(Extracted text begins)
Local students concerned about climate change are taking a cue from social action campaigns against South African Apartheid, urging Chicago universities to swap their investments in fossil fuel companies for stock in clean energy.

They are pushing for divestment, a movement active on 256 campuses to date and backed by national environmental organizations like Bill McKibben’s 350.org.

While common initiatives like energy efficiency challenges and green business competitions promote sustainability on campus, divestment has a broader scope.

“An issue like our endowment affects every single Northwestern stakeholder. That includes our alumni, people living on and off campus, all of our administration,” said Mark Silberg, vice president for sustainability in Northwestern University’s student government, which recently passed a resolution supporting divestment. “This is a way for Northwestern to take the first step towards what we envision the future to be.”
(Extracted text ends)
(Data begins)
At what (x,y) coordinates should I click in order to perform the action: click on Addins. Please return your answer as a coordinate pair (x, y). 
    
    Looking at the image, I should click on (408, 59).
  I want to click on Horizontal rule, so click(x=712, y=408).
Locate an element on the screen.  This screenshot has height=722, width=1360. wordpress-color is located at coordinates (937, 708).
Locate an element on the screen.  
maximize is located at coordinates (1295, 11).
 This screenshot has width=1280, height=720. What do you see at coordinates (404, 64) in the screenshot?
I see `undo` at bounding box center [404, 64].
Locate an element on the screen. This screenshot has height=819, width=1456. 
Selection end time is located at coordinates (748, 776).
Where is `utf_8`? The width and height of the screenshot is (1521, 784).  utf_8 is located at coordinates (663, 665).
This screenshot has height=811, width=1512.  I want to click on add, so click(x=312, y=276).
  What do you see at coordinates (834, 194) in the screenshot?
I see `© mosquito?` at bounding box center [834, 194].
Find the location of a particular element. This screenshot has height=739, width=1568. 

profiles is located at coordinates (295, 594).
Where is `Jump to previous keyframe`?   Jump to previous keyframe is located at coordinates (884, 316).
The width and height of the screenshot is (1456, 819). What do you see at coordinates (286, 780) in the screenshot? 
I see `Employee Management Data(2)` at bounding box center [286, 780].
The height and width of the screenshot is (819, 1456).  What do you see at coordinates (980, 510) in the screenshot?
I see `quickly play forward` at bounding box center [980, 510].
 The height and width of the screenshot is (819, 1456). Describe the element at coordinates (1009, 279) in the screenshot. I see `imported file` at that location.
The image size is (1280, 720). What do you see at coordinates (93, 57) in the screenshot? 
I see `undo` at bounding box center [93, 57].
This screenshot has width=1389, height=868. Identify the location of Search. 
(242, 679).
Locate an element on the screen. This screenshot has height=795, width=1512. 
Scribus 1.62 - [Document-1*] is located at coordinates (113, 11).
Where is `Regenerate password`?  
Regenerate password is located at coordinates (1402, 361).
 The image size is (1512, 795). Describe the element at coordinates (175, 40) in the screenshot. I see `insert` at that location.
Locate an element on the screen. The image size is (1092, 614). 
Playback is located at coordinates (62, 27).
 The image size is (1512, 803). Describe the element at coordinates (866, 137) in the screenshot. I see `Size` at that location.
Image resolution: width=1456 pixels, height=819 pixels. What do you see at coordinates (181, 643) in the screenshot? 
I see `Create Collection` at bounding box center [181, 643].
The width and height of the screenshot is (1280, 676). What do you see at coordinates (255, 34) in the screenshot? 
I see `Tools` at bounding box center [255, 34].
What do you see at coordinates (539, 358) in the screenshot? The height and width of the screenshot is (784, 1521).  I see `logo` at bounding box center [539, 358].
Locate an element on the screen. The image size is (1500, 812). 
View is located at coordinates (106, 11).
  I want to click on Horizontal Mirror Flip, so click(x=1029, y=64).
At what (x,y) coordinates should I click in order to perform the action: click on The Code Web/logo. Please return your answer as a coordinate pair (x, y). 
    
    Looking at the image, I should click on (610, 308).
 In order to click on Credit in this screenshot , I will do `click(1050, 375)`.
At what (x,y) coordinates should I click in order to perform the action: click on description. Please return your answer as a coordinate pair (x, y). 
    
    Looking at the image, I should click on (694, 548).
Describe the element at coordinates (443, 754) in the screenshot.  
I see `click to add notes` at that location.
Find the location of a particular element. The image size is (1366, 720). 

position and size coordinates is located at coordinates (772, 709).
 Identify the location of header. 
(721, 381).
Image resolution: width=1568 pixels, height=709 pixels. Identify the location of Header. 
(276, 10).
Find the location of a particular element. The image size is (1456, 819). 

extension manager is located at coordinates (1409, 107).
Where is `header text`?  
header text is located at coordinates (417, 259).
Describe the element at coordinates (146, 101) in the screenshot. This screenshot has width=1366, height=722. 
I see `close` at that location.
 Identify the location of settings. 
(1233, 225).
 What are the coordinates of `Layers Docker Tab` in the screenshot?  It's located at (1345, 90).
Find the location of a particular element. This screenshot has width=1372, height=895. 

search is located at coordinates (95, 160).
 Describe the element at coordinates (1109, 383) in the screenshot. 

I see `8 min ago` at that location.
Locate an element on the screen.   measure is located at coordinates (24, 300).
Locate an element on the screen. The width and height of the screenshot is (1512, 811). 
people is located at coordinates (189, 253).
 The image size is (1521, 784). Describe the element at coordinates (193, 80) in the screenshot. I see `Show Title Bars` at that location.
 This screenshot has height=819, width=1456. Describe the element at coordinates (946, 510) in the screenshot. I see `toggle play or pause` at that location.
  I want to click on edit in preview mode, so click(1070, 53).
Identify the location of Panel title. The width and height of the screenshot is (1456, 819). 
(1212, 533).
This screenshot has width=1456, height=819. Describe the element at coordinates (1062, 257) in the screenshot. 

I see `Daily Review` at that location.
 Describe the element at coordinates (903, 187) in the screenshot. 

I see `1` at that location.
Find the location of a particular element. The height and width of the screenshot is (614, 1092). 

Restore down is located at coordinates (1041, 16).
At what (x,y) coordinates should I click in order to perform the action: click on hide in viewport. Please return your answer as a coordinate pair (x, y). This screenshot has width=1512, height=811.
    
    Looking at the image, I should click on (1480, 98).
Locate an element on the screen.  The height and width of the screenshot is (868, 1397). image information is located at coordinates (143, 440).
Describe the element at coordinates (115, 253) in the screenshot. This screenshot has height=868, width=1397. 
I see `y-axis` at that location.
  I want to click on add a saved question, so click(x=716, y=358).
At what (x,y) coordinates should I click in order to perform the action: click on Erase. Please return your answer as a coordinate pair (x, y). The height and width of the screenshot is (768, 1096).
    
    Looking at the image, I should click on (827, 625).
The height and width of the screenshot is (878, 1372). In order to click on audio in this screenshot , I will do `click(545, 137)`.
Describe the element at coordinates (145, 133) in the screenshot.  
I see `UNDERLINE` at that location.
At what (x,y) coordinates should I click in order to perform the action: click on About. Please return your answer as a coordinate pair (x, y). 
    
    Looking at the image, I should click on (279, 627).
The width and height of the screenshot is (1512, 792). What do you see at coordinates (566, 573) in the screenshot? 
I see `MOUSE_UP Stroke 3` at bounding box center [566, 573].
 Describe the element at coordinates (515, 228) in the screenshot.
(Data ends)
* _Your goal_
Reproduce the passage above on student campaigns for fossil fuel divestment at Chicago universities, word for word and in full.

* _Response below_
Local students concerned about climate change are taking a cue from social action campaigns against South African Apartheid, urging Chicago universities to swap their investments in fossil fuel companies for stock in clean energy.

They are pushing for divestment, a movement active on 256 campuses to date and backed by national environmental organizations like Bill McKibben’s 350.org.

While common initiatives like energy efficiency challenges and green business competitions promote sustainability on campus, divestment has a broader scope.

“An issue like our endowment affects every single Northwestern stakeholder. That includes our alumni, people living on and off campus, all of our administration,” said Mark Silberg, vice president for sustainability in Northwestern University’s student government, which recently passed a resolution supporting divestment. “This is a way for Northwestern to take the first step towards what we envision the future to be.”